**What you will do**
Continue the forum thread about the mice Kama and Sutra from the point where it stops.

# Kama and Sutra Dibble



## moustress (Sep 25, 2009)

They are keeping me waiting, and I'm getting impatient. She is such a wildly marked tri/splashed, that I don't rightly kinow what to call her! Sutra used to be my little sweetie, but now he prefers Kama, as they are almost always curled up together or draped one over the other. He is a very slightly marked black satin from a tri litter.


Kama


Sutra


----------



## Twotails (Nov 4, 2010)

I love your mice! They are so gorgeous!


----------



## moustress (Sep 25, 2009)

Thanks!


----------



## Rhasputin (Feb 21, 2010)

Is Kama an odd eye?


----------



## moustress (Sep 25, 2009)

She sort of is an odd eye; one is deep, dark ruby verging on black. (I could have sworn I answered this query already; sorry)

They had their litter! looks like more than half a dozen little ones!


----------



## Seawatch Stud (Feb 8, 2009)

**Stored data**
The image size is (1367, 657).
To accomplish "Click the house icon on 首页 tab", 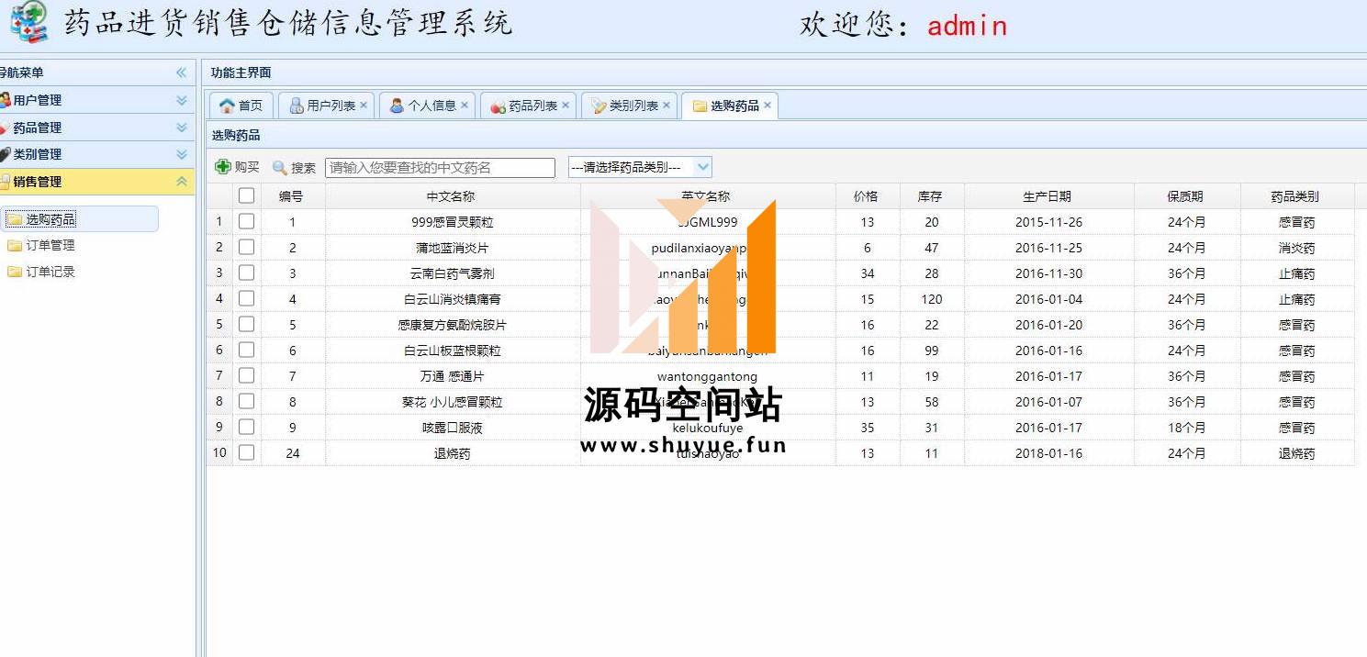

**Task answer**
I'm glad to see things are coming together for you again. It's good to see you looking forward rather than dwelling on recent events. I wish you all the very best with your new litters.


----------



## geordiesmice (Oct 26, 2010)

Lovely mice moustress , I dont give any of mine names there just my mice.There my life really I keep records on all of them but there cages are numbered so there name is a number lol.I have a few litter of fawn, Naked, banded dove and siamese there breeding well at the moment.I would love some tri coloured mice but I dont know any breeders near too me.


----------



## moustress (Sep 25, 2009)

Someone in Britain got some tris from Roland, I think, so I guess they'll be available, I would think, within the year.

I am thoroughly engrossed now in enjoying my new litters and looking forward to their maturity so I can get on with recovering from my losses. I posted a bunch of new pix of babies today.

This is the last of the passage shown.